CANNES CLASSICS – Daybreak, the committed chronicle of an assassin

Marcel Carné © RR

Daybreak (Le jour se lève) is the fourth film directed by Marcel Carné and written by Jacques Prévert, after the success of Le Quai des brumes and Hôtel du nord, released in 1938. Cannes Classics presents a 4K restoration – by Studio Canal – of one of the most wonderful French pre-war films: a complex restoration.

 

Daybreak, shot in 1939, is one of Marcel Carné’s masterpieces, the fruit of one of his many successful partnerships with the script and dialogue writer, Jacques Prévert. Jean Gabin plays François, a worker who has just killed Valentin.

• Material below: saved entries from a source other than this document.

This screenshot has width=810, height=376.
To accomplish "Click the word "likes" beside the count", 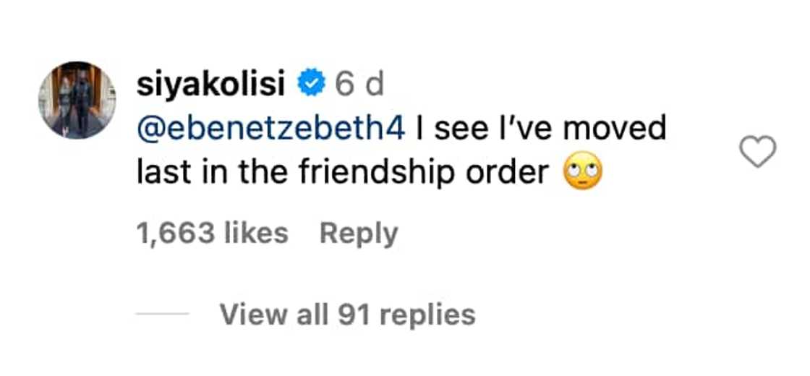I will [255, 234].
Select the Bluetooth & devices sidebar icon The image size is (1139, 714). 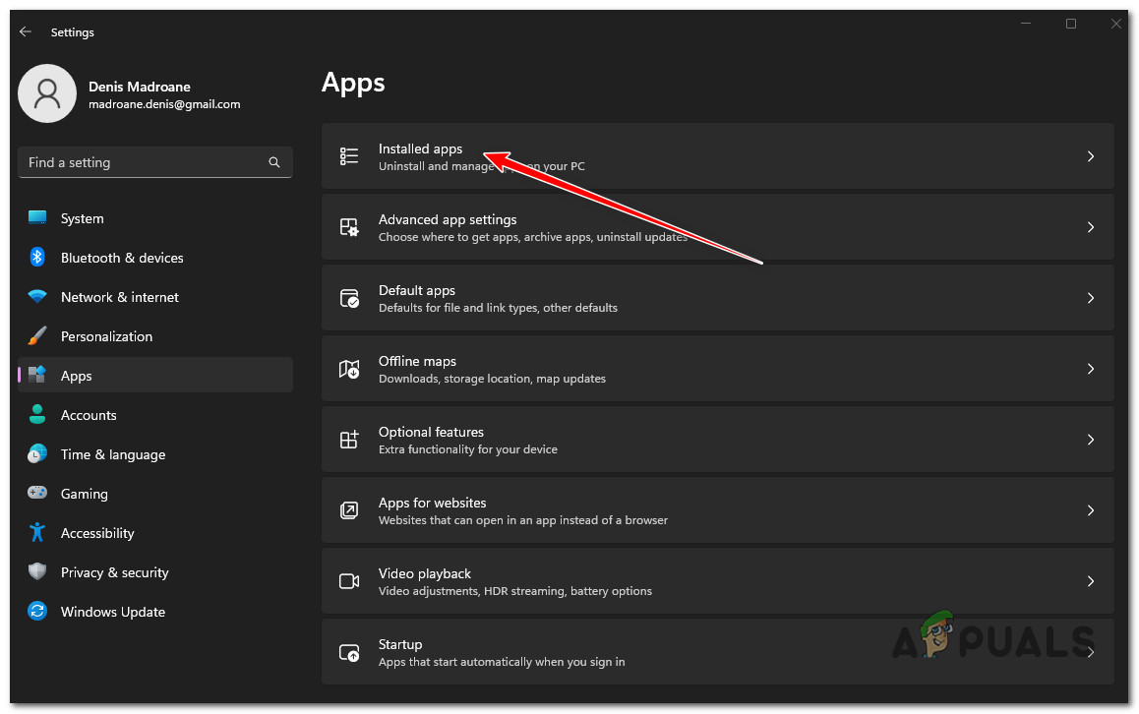[36, 257]
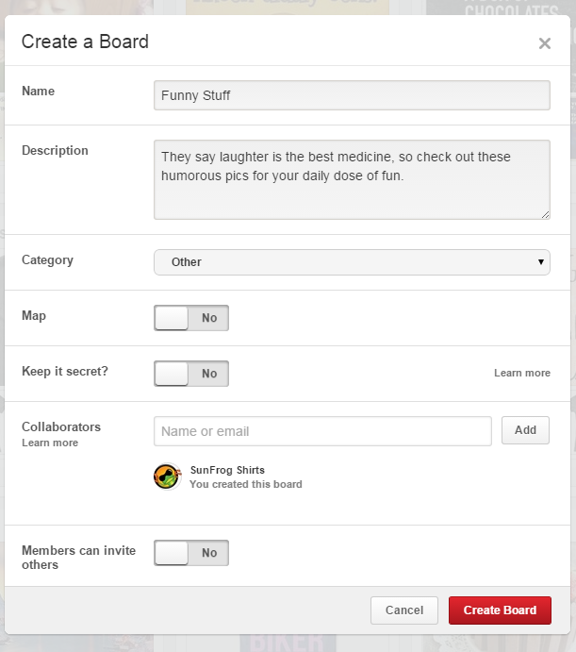
Task: Open Learn more beside Keep it secret
Action: (x=521, y=374)
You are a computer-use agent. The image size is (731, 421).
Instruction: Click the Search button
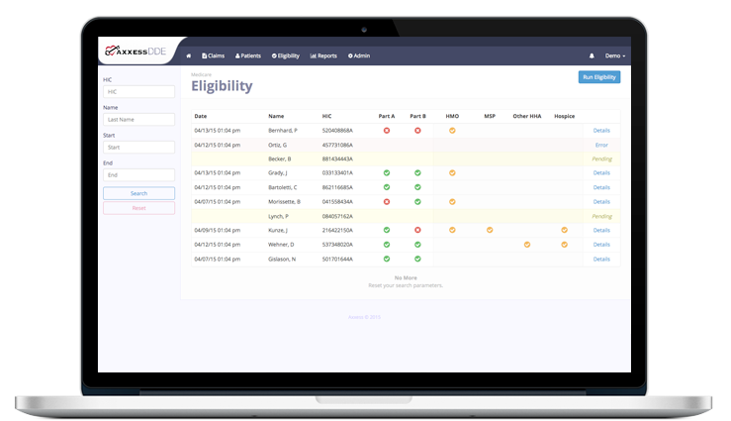tap(138, 193)
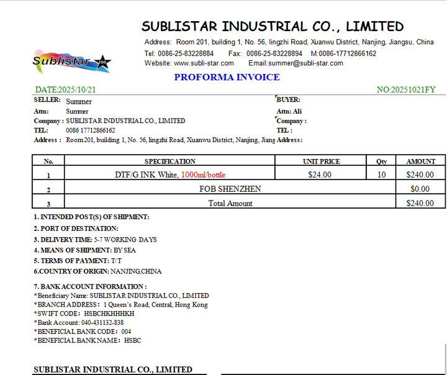Select the invoice number NO:20251021FY

(406, 90)
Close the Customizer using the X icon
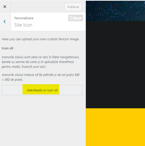145x146 pixels. pyautogui.click(x=5, y=7)
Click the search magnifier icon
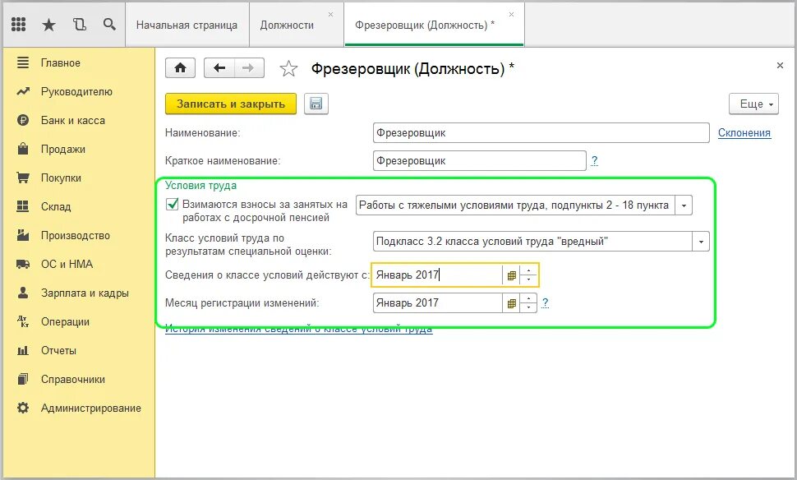The width and height of the screenshot is (797, 480). coord(109,25)
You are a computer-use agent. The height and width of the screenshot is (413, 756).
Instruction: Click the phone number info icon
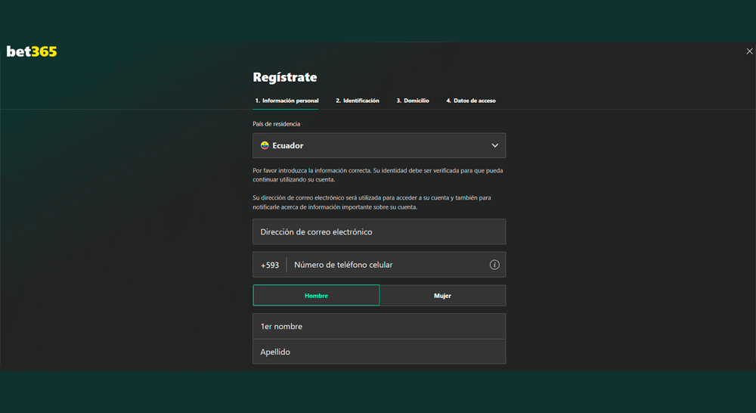click(x=494, y=265)
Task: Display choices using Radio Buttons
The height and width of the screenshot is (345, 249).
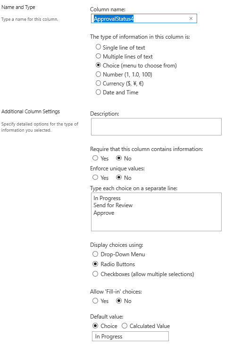Action: click(95, 264)

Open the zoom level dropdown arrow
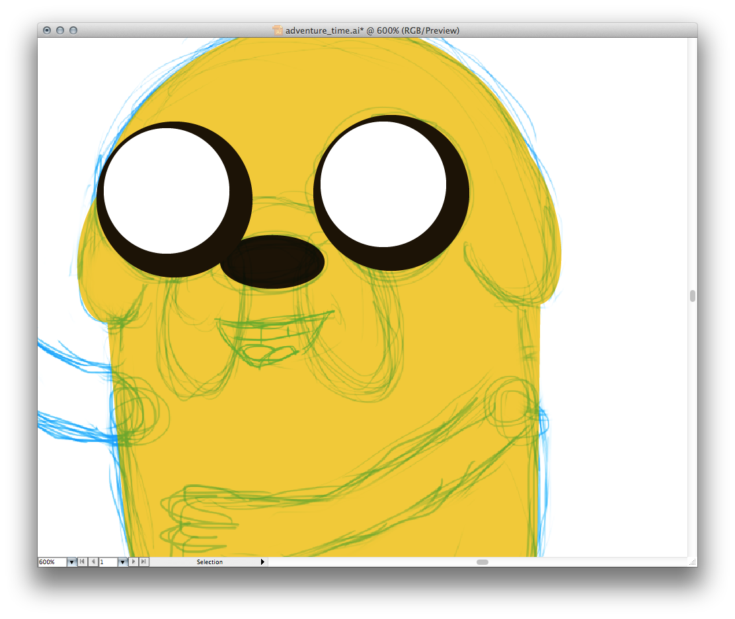[x=71, y=562]
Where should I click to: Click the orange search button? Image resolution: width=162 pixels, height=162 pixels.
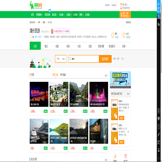pyautogui.click(x=105, y=59)
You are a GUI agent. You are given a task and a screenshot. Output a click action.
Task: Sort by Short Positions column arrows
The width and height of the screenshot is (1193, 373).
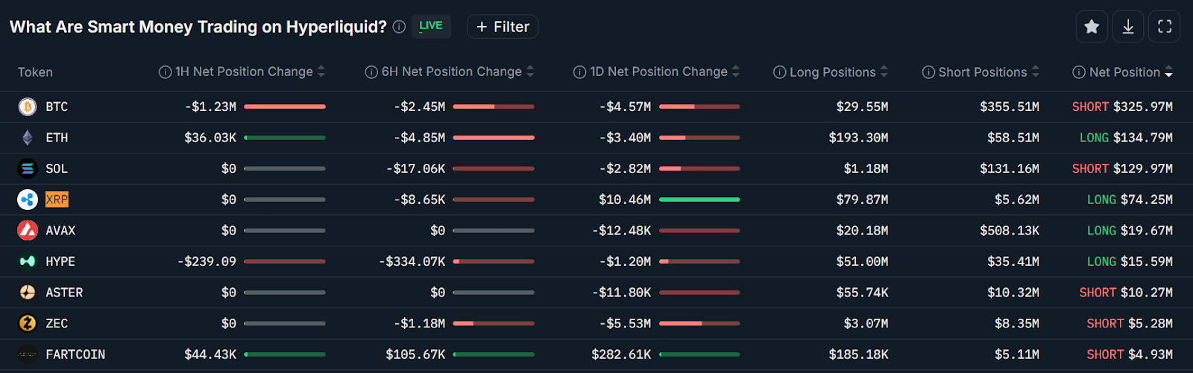coord(1036,72)
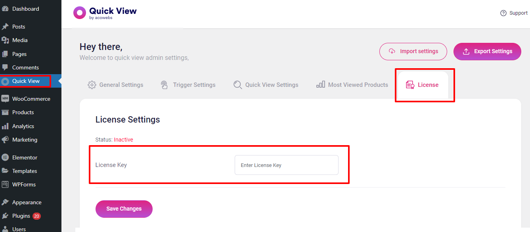Open Quick View Settings tab
Viewport: 530px width, 232px height.
click(266, 85)
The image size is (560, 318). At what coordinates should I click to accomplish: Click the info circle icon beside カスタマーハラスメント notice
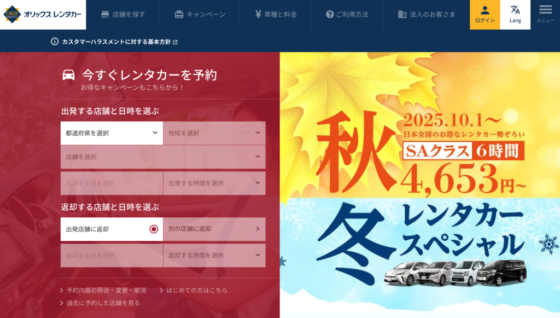(55, 42)
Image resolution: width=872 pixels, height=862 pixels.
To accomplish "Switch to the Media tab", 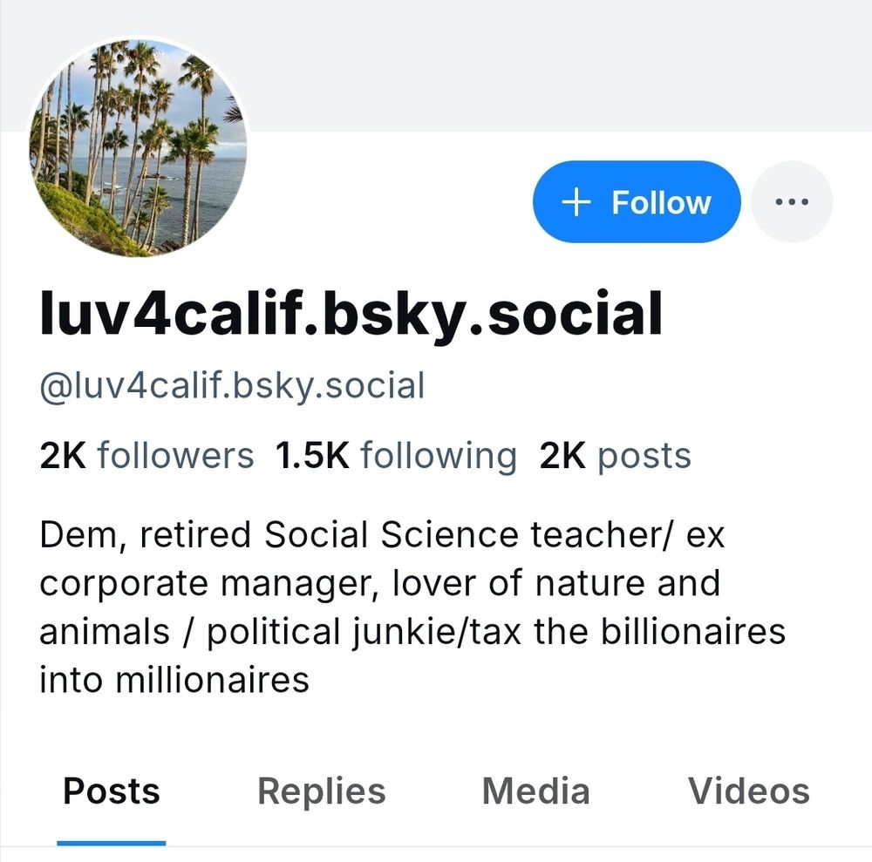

By filming the murderer consumed by what he had done, barricaded in his flat on the last floor of a block of flats, the film director used the flashback, a method of writing from America, and very modern for the time. The claustrophobic feeling is heightened by the closed setting from which the assassin cannot escape.

 

Arletty and Jean Gabin © RR

 

Cast: Jean Gabin and Arletty, with a tragic leading part for Arletty.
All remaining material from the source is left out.